In the data below, how many lines contain the string "Choose"? Give only the number.

Data extract section start

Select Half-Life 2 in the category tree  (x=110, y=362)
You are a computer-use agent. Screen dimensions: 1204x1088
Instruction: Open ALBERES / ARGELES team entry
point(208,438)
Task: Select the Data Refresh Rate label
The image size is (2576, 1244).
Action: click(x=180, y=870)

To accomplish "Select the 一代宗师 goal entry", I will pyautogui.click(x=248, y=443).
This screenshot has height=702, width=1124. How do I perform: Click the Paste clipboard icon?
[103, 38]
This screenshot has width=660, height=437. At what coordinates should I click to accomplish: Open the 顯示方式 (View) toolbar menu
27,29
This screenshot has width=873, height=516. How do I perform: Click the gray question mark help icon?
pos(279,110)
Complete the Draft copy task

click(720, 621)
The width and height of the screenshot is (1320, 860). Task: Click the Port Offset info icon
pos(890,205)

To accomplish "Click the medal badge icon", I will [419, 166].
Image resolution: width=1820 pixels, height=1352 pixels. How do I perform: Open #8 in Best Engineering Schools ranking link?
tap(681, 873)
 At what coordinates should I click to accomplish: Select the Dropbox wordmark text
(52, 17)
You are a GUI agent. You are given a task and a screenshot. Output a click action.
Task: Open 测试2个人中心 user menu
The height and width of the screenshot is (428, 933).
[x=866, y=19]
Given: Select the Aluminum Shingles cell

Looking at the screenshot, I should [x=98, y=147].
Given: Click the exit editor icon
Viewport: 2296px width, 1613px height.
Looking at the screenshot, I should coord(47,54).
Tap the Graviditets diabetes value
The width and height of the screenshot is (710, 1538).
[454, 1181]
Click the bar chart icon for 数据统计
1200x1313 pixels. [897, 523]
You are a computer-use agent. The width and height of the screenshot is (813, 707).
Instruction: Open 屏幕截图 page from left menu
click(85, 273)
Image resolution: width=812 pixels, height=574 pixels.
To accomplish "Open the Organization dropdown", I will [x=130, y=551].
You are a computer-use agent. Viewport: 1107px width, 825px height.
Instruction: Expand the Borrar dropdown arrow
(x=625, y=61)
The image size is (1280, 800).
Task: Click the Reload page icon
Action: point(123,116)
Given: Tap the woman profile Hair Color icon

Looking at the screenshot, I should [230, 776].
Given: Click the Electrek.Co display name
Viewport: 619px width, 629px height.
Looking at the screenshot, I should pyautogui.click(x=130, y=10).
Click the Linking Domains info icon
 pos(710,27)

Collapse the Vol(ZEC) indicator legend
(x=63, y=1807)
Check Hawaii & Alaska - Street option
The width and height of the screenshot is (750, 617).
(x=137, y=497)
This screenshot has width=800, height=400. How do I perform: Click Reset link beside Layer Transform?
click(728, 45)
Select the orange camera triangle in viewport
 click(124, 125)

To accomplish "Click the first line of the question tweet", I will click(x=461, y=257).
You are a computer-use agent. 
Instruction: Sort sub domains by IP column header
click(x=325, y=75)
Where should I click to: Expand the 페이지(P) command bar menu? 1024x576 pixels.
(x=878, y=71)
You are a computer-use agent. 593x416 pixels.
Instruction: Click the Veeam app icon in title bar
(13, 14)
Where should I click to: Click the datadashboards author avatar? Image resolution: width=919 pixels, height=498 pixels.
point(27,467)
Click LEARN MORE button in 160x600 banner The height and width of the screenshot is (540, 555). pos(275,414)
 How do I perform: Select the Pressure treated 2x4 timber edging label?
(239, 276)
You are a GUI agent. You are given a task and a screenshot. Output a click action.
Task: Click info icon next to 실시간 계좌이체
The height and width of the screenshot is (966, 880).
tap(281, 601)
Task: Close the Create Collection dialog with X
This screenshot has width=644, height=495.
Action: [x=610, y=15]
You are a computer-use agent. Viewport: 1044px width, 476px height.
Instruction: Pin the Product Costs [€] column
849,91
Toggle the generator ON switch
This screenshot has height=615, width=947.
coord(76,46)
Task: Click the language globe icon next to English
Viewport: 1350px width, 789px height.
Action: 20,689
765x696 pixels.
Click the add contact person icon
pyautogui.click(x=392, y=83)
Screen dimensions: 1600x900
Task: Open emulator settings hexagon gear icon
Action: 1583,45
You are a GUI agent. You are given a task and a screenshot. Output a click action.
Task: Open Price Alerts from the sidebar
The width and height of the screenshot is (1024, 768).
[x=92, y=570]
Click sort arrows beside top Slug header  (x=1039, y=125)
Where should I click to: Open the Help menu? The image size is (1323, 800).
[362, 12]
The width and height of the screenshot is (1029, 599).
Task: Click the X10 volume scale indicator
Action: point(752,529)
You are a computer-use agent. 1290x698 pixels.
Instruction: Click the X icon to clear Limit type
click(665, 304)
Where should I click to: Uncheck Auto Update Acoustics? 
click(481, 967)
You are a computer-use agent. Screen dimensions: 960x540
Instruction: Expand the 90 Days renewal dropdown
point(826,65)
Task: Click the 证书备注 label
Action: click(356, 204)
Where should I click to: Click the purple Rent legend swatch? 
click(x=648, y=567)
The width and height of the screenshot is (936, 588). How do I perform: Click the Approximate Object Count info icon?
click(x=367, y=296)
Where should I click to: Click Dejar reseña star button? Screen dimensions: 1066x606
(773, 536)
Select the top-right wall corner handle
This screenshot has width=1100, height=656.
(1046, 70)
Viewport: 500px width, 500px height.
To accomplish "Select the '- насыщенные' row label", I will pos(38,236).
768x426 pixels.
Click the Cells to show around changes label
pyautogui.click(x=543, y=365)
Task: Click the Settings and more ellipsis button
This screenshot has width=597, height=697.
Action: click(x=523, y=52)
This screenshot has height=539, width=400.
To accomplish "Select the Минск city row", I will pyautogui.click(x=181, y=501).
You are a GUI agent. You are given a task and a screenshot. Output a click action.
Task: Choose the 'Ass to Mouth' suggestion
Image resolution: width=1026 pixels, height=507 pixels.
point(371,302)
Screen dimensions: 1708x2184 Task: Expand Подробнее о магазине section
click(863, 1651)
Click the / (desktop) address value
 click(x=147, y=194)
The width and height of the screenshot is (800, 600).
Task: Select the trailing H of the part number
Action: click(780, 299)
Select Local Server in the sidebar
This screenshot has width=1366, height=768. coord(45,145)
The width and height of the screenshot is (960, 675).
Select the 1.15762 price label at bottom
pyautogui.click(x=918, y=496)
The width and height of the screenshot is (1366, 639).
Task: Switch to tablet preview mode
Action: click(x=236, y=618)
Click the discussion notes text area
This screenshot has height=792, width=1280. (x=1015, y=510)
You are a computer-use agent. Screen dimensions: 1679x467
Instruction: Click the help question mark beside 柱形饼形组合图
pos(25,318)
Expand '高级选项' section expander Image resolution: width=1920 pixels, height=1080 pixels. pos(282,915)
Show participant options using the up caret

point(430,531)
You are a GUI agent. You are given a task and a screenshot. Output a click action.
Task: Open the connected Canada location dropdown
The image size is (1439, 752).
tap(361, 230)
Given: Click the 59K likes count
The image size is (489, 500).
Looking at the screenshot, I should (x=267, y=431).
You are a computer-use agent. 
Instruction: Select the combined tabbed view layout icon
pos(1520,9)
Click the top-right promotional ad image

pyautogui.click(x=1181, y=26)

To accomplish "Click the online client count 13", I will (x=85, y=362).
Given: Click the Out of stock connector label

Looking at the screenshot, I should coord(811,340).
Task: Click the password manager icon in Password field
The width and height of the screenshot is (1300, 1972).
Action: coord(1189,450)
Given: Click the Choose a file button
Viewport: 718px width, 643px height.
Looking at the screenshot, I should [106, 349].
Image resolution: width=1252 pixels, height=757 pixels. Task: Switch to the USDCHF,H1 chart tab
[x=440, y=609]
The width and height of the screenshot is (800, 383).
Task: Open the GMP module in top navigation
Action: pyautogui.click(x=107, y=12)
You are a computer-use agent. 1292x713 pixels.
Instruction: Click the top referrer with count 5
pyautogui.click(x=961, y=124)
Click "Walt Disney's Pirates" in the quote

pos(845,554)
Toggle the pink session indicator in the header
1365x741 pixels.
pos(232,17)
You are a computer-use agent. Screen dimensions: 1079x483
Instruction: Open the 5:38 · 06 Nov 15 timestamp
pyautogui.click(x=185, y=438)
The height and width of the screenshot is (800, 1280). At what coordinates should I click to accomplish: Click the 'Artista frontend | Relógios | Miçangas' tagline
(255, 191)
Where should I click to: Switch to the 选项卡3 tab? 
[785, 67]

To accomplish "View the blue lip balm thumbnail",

Data extract section end

**The answer**: 2